* **WORK TO BE COMPLETED**
Return the listing below unchanged, minus its pictures.

===== SOURCE MATERIAL

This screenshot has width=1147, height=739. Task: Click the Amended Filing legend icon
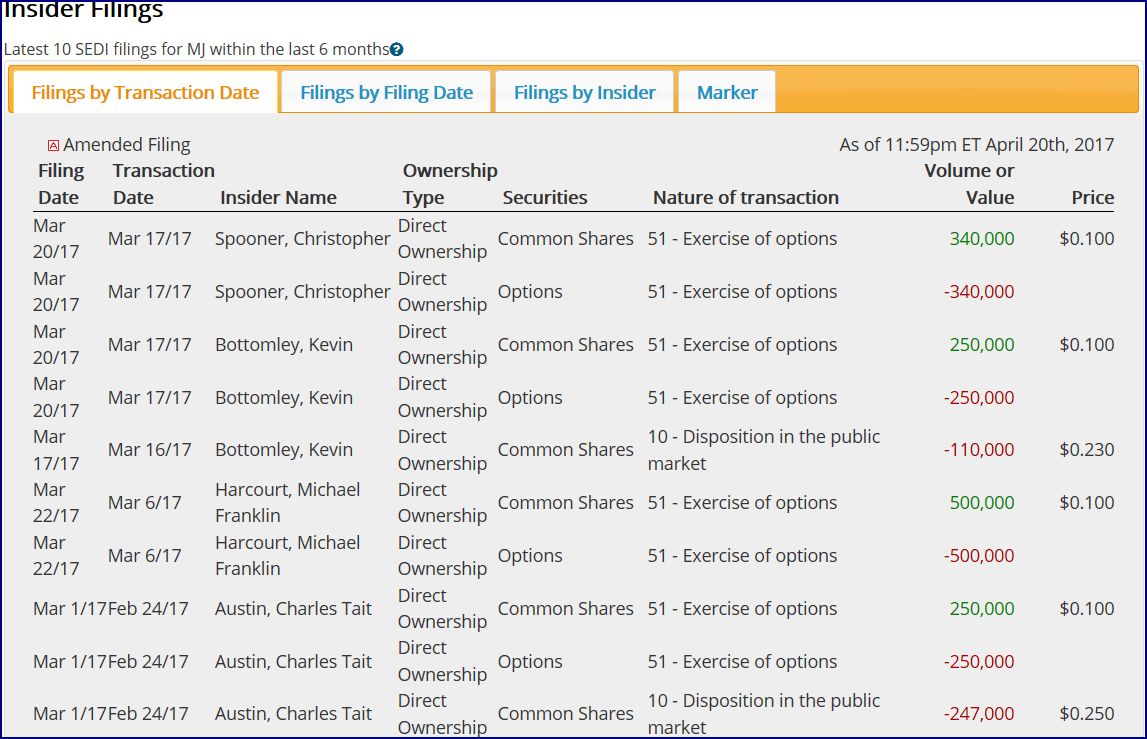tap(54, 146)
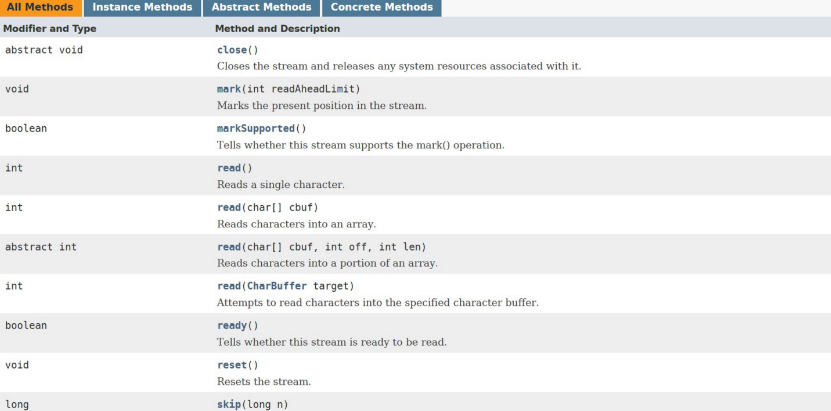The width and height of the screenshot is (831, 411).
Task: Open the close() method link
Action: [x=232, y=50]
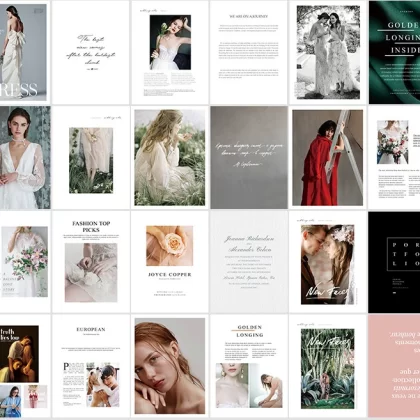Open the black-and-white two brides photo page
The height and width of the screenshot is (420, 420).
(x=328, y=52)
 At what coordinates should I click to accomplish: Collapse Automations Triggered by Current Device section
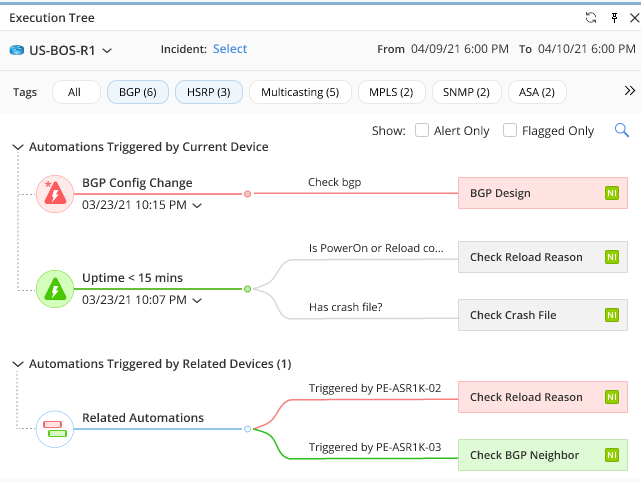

==========

* **RESULT OF THIS EXERCISE**
This screenshot has width=1147, height=739. Task: Click the Amended Filing legend icon
tap(54, 146)
The width and height of the screenshot is (831, 411).
Task: Open the close() method link
Action: [x=232, y=50]
Open the black-and-white two brides photo page
The height and width of the screenshot is (420, 420).
(x=328, y=52)
 At what coordinates should I click to accomplish: Collapse Automations Triggered by Current Device section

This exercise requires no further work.